Аркадий Львович непременно, хотя бы раз в день, обходил все комнаты Комиссии, разговаривал с сотрудниками, даже самыми низовыми. Он придавал этому обряду особое значение: новая власть должна быть демократична и неспесива. Глава ведомства от рядового работника отличается лишь кругом обязанностей и размером жалованья, в прочем же они равноправные товарищи. Звучный, превосходно поставленный баритон Знаменского можно было услышать и в машинном бюро, и в курьерской, и даже в караулке. Он словно стал выше ростом, статнее. И хоть любил сказать про себя, что он «крапивного семени», внук деревенского дьячка, однако выглядел истинным аристократом – из тех, которые, по выражению Достоевского, так обаятельны в революции. Барышни из канцелярии все поголовно были влюблены в эффектную белую прядь, венчавшую высокое чело. Сам же Аркадий Львович очень мило иронизировал по поводу своей внешности. «Эспаньолку я отрастил, чтоб удлинить кругловатое лицо и стушевать безвольную линию подбородка, – лукаво рассказывал он как-то в присутствии Антона. – Без пенсне вполне мог бы обойтись, близорукость несильная, и, когда нужно выглядеть помужественней, я его снимаю. Седую прядь следовало бы выстричь, но она хорошо видна издали и чудесно выделяет меня на коллективных фотографиях».
До переворота Знаменский в Думе считался «независимым левым», однако теперь всё больше солидаризировался с эсэрами, поскольку, как говорил он, раз уж установленный порядок не удержался и рухнул, теперь без крена в социалистическую сторону не обойтись. Он не стал ни министром, ни даже товарищем министра, да и в ЧСК формально считался просто членом Президиума, но в правительстве прислушивались к нему больше, чем к председателю, а в самой Комиссии по всякому важному и не важному вопросу шли к Аркадию Львовичу. Он был прост, доступен, его быстрый ум легко находил выход из любого затруднения. Довольно было увидеть, какой легкой, победительной походкой шагает Знаменский по коридору, чтоб сразу понять: этот человек на подъеме и взлете, его звезда еще не достигла своего апогея.

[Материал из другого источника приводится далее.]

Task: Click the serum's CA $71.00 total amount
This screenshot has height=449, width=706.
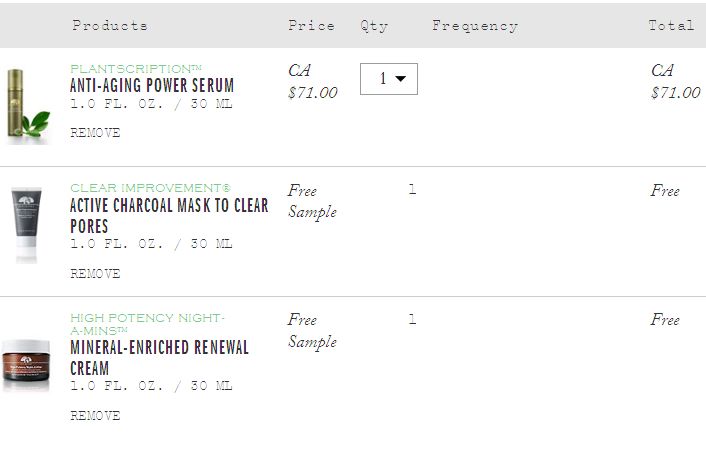Action: point(675,82)
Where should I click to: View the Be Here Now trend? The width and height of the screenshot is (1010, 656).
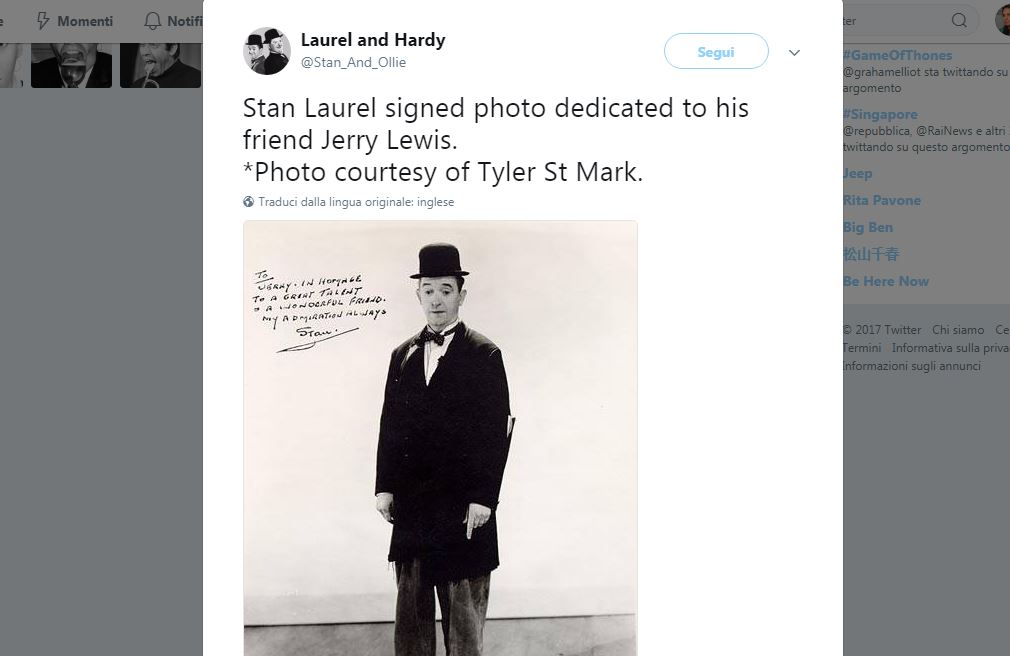tap(885, 281)
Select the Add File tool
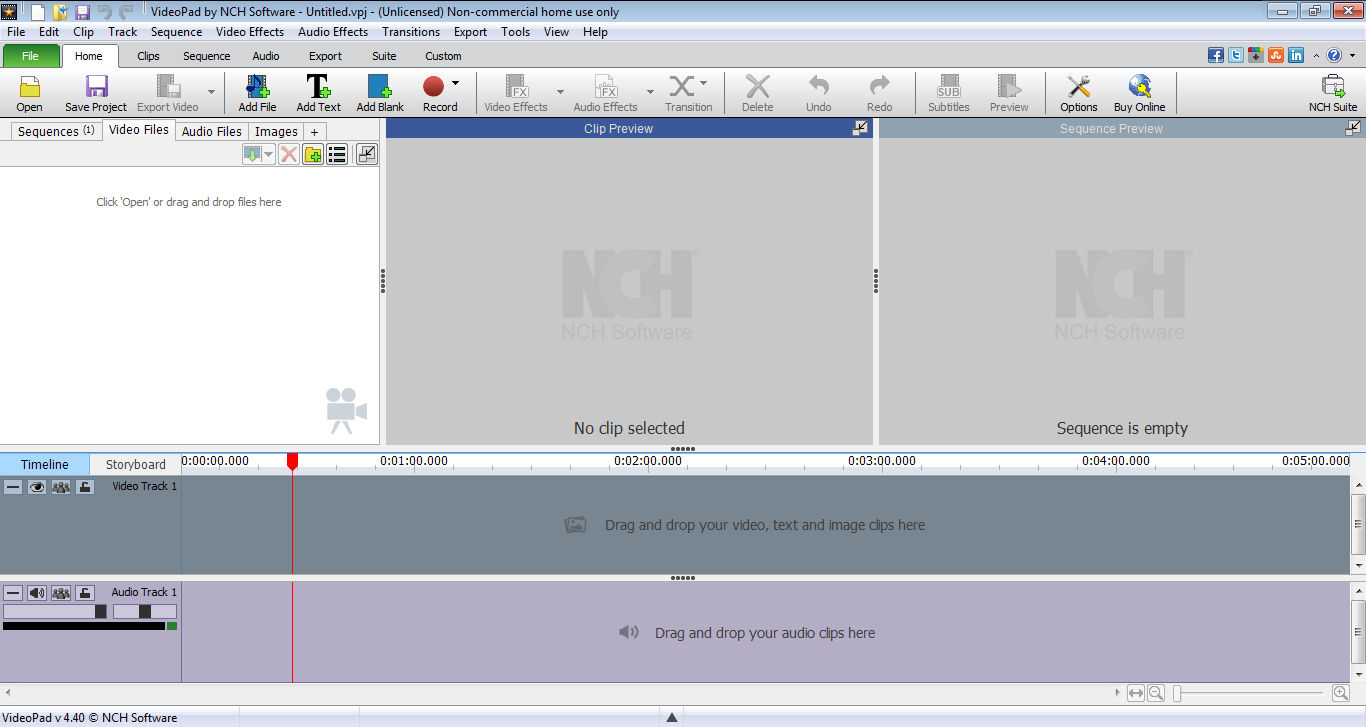Screen dimensions: 1366x727 pos(257,92)
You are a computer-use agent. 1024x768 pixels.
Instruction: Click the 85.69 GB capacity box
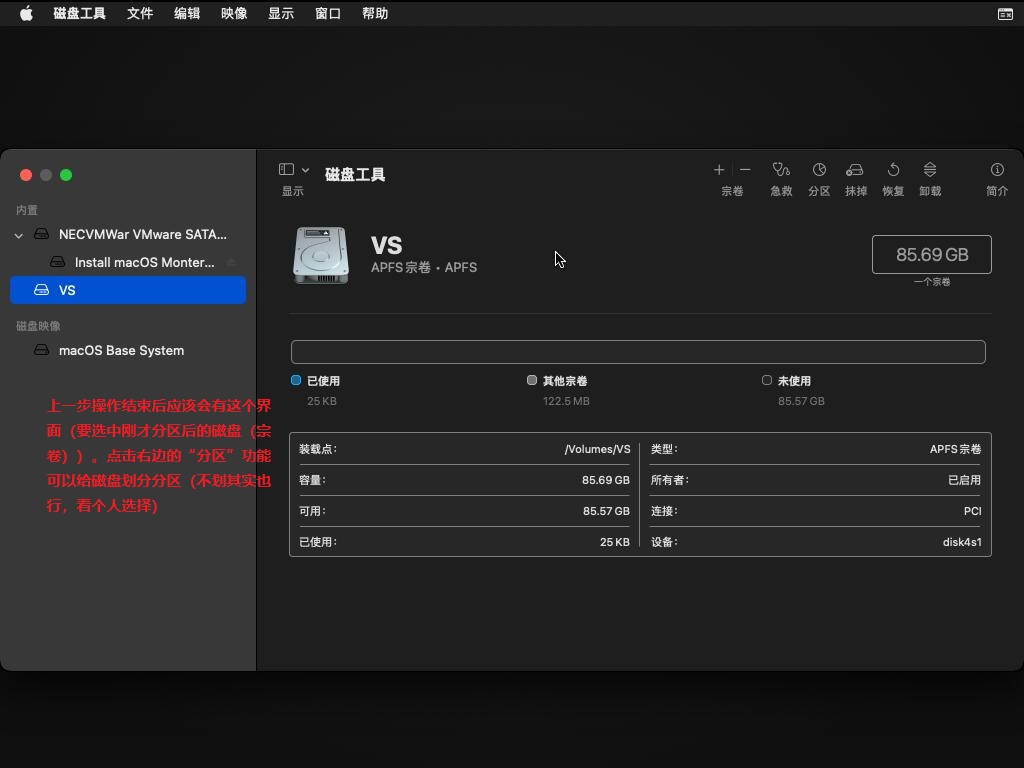(x=931, y=255)
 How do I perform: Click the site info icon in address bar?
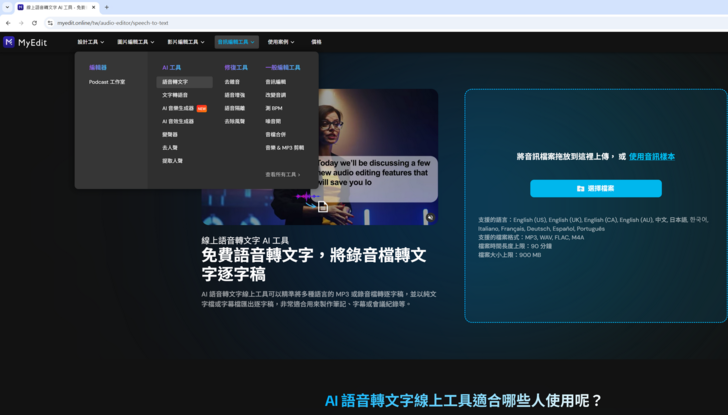click(x=50, y=22)
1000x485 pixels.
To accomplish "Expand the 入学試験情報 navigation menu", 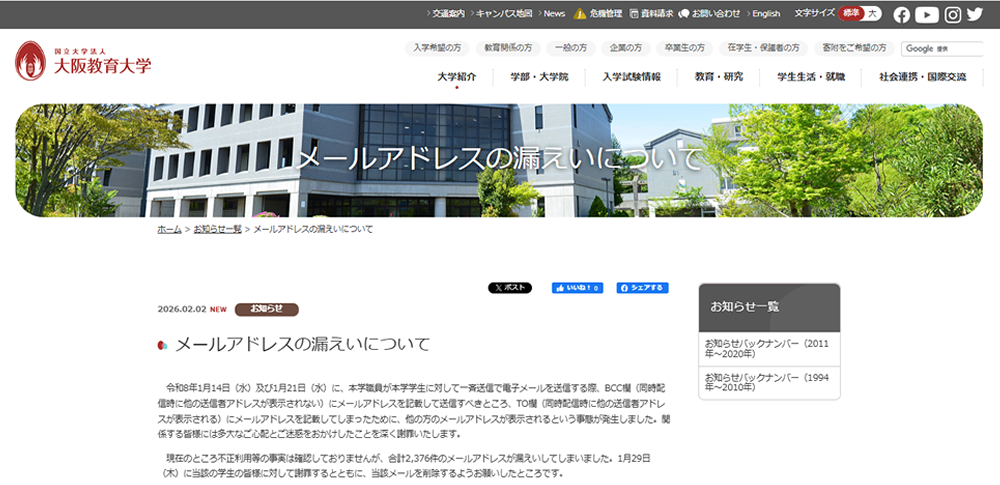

И когда, в середине желчного рассказа о допросе Штюрмера, дверь вдруг отворилась и вошел Аркадий Львович с обычным веселым вопросом-приветствием: «Ну, как тут мои скрижальщики истории?» – в кабинете будто сделалось светлее. Аренский просиял приязненной улыбкой, золоченые каминные часы радостно брякнули четверть часа, и даже сварливый Дьячков не обиделся, что его прервали.
– Скрижалим помаленьку, ваше высокопревосходительство, – бодро доложил писатель.
Лавкадий Васильевич всегда отвечал по существу:
– Я стенографировал допрос Штюрмера, товарищ Знаменский.
Антон же поскорей вытащил из ящика фотокамеру – утром принес из дому, чтобы сделать исторический снимок.
– Аркадий Львович, господа, в память о совместной работе… – И расстегнул футляр. – Займет одну минуту.
Старшие коллеги были только рады сфотографироваться с большим человеком. Знаменский покосился на часы, кивнул.
– Давай. Только быстро. Мне в двадцать минут нужно быть на Президиуме.
– Я мигом!
У Антона всё было продумано. Он выскочил в коридор, замахал фельдфебелю Лабуденко, начальнику смены караула.
– Снимите нас, пожалуйста. Я покажу, какую кнопку нажать.
Лабуденко, рослый усач с крестом и медалью на груди, спросил:
– С товарищем Знаменским? Я тоже желаю. Клобуков, не жидись. И фотку после отпечатай, своим в Елабугу пошлю.
– А снимать кто будет?
– Это мы устроим.
Фельдфебель подозвал того самого криворукого солдата, что давеча расколотил стекло, и стал распоряжаться подготовкой к съемке.
– Сюда пожалуйте, – попросил он Аркадия Львовича, поставив посередине кабинета стул. – Вы, господа, по бокам сядайте. Ты, Клобуков, сзади встань, а я в горизонталии.
Сам улегся на полу, расправил усы, вынул из кобуры офицерский «наган».
– Давай, Трофимов. Делай, как стенограф скажет.
Прежде чем встать на место, Антон установил выдержку, навел фокус. Света было много, и правильный – наискось.